I've had bad SPD since the beginning of January and this has now interfered greatly with my time with my 3 1/2 year old daughter, who lives an hour away from me with her dad.
I feel so sad about how abnormal my pregnancy has been, as in how little I can talk about it, how little interest my OH shows even though he's ecstatic (and Daisy was planned), and it took him til the new year to start realising that yes, I'm tired for a valid reason and that dragging me out all the time was insensitive (well, he won't have seen it as insensitive, just that it's been too much to manage).
I had my good friend to share it with, she was due 2 days after me. But when we both had our 12 week scans, her baby was diagnosed with anencephaly and though she wants me to keep her updated, it's insensitive of me to text her all the time and we can't share our pregnancies anymore.
Despite trying, I've not managed to make any local friends through here, my nearest friends are an hour away from me and I just don't have the energy or diesel money to travel much at the moment (my friend in Monmouth also has 7 kids and one is severely disabled so I don't expect her to get to me, at least often).

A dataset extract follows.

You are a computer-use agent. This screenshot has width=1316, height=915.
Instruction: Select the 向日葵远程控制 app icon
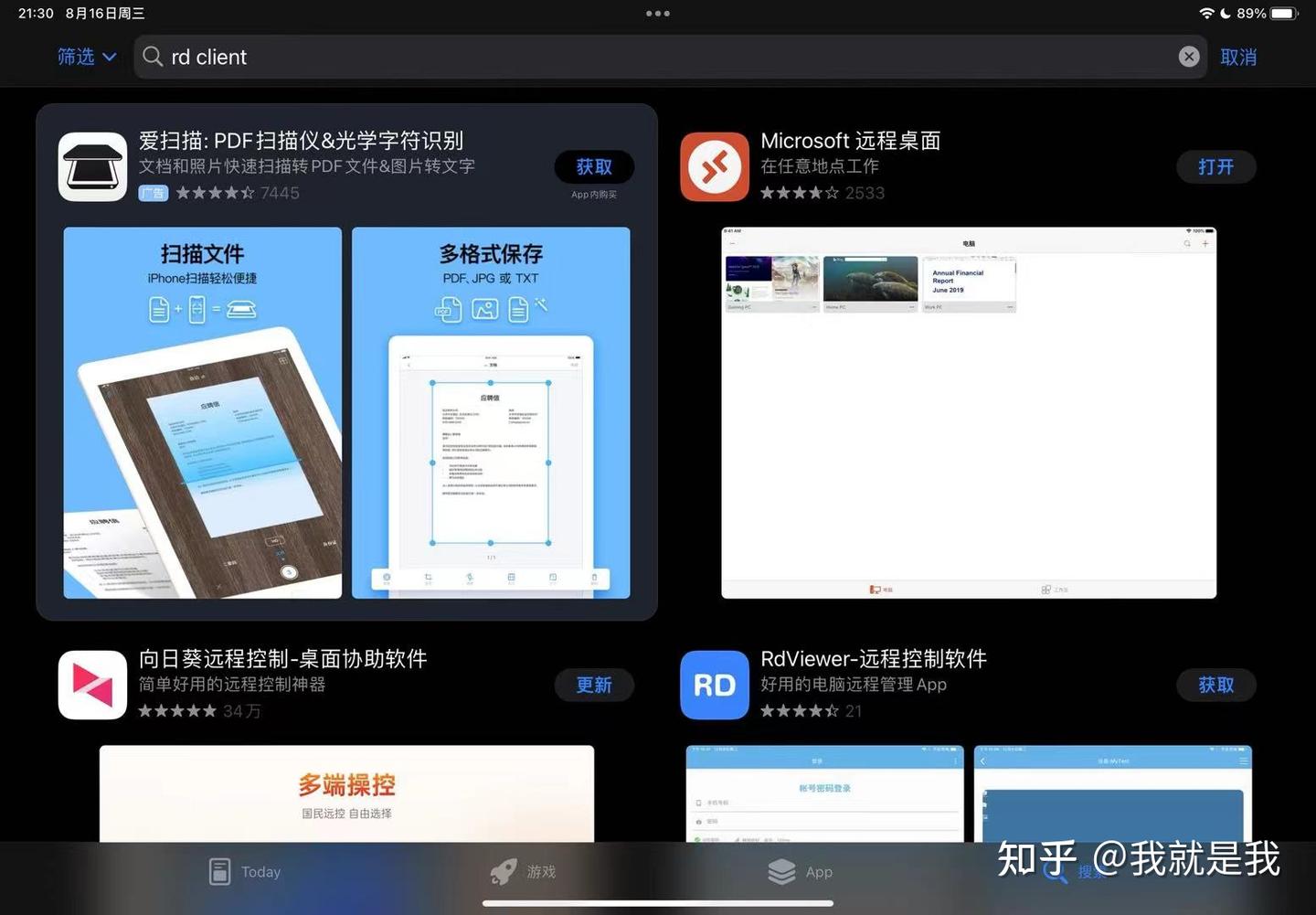[91, 685]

Everything is so unstable and I am so confused - and I don't really like talking about it, because everyone says the same, and I know what the answer is, but for me it is honestly just not that simple (I have NOTHING).
Just want to make some contact and stuff. I'm doing much of the tough exterior thing and I only get overly teary now when I'm not sleeping at all - more so, I'm open to people who have been in a situation that sounds similar, commenting, or also if there's anyone out there who might want to buddy up with another Cardiffian, I don't do tea or coffee but would love someone or some people to pop out with now and then, who have littlies. I'm not bothered about the age of someone else's littlies. Just be nice to have someone else around sometimes.